Given passage start

I am sorry for the huge text but i thing that i haven't chance to gother precious information from nowhere else.

Thanks in advance.


----------



## Guest

Is anyone able to provide me some information on my questions above?

Thanks.


----------



## sedition

mariner said:


> Is anyone able to provide me some information on my questions above?
> 
> Thanks.


This place can be a little slow in the summer.

Since you listed the Burton Clash and Bullet as choices, I assume you are on a budget, as those are "low end" Burton decks. So, basically you are looking for an inexpensive deck that will handle the park, powder, and be stable at speed? With all due respect, you need to be realistic. What you are asking for is the Holy Grail of snowboarding. *Any* all-mountain deck is going to have limitations no matter where you take it. They are not specifically designed for any one particular area of the mountain. If you are truly an "advanced" rider, than you may have the ability to deal with some of the limitations inherent in all-mountain decks. That said, yes, you can expect some degree of instability at speed, some problems in powder, and a lack of flexibility in the park.

Given passage end

▶ **Requests**
#1 Reproduce word for word the part of the snowboard thread that opens with the words containing "This place can" and closes with "in the park.".
#2 Summarize the snowboard thread in two sentences.
#3 In the snowboard thread, how does the reply describe the Burton Clash and Bullet?
The lines after this snowboard thread are separate material.

Material shown start

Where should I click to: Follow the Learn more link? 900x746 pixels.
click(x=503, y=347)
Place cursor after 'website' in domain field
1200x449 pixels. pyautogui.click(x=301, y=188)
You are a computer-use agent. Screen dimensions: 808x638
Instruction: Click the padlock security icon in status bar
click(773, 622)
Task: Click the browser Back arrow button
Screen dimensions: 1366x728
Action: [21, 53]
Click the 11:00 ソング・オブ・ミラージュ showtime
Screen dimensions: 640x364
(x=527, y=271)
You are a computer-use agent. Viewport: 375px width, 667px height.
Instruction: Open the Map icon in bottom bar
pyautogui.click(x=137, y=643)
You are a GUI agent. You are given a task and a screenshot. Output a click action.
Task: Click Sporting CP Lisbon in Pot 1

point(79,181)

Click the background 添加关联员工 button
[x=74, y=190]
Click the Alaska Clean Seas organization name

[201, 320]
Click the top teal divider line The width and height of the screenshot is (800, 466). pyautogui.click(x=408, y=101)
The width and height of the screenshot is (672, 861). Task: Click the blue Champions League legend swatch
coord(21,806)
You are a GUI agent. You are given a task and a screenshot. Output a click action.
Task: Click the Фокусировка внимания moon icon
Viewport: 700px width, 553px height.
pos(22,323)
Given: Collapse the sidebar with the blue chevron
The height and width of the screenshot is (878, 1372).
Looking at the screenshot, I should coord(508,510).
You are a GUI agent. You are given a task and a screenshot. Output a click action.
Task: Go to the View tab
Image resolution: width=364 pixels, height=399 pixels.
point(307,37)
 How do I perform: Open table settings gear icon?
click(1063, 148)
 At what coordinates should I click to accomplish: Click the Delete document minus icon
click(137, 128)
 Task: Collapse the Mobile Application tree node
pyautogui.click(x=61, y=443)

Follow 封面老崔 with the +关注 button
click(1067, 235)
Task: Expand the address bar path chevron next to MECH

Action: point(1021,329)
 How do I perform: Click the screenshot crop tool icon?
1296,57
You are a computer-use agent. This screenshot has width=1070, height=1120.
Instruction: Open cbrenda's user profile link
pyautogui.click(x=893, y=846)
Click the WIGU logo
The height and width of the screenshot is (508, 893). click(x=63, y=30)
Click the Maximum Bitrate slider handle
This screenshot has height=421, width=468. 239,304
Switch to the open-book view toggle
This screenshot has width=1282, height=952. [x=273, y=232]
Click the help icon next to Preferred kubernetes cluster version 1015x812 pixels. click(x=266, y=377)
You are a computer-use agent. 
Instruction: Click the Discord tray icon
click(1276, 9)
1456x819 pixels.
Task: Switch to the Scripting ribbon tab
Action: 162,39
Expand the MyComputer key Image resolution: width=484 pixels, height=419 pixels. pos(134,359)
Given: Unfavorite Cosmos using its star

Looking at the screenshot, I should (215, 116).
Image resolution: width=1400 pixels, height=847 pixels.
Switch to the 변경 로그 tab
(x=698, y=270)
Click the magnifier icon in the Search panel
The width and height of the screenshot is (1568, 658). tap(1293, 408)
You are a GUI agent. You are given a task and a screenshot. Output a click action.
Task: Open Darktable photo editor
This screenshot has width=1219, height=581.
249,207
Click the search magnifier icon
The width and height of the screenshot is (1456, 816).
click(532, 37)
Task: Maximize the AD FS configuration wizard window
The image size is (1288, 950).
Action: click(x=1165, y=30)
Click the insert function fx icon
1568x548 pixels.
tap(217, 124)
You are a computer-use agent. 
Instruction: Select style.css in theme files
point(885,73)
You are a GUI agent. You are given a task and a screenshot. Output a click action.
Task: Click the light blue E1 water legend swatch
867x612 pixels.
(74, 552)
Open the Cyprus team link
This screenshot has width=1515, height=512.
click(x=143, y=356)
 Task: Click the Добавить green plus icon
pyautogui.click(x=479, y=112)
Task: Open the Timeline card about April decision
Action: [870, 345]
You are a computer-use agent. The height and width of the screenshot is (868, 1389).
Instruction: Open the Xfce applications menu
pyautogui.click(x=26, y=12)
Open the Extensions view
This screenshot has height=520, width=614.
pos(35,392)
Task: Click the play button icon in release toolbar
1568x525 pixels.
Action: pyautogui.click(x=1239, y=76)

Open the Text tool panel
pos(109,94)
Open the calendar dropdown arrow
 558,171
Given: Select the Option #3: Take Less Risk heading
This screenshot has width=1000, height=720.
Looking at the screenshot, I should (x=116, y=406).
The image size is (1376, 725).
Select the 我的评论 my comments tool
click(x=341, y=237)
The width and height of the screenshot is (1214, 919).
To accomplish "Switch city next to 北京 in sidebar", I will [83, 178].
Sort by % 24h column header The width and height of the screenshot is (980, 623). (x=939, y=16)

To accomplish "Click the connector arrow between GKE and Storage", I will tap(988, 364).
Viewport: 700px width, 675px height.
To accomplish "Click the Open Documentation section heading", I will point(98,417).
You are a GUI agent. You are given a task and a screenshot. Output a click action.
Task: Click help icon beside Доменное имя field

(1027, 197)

Material shown end

▶ **Set of answers**
#1
This place can be a little slow in the summer.

Since you listed the Burton Clash and Bullet as choices, I assume you are on a budget, as those are "low end" Burton decks. So, basically you are looking for an inexpensive deck that will handle the park, powder, and be stable at speed? With all due respect, you need to be realistic. What you are asking for is the Holy Grail of snowboarding. *Any* all-mountain deck is going to have limitations no matter where you take it. They are not specifically designed for any one particular area of the mountain. If you are truly an "advanced" rider, than you may have the ability to deal with some of the limitations inherent in all-mountain decks. That said, yes, you can expect some degree of instability at speed, some problems in powder, and a lack of flexibility in the park.

#2 After a guest asks again whether anyone can answer the earlier questions, a reply notes the forum can be slow in summer and, judging from the Burton Clash and Bullet choices, assumes a budget. The reply calls an inexpensive deck for park, powder and speed the Holy Grail of snowboarding, since any all-mountain deck has limitations, so some instability at speed, some trouble in powder and a lack of flexibility in the park should be expected.

#3 As "low end" Burton decks.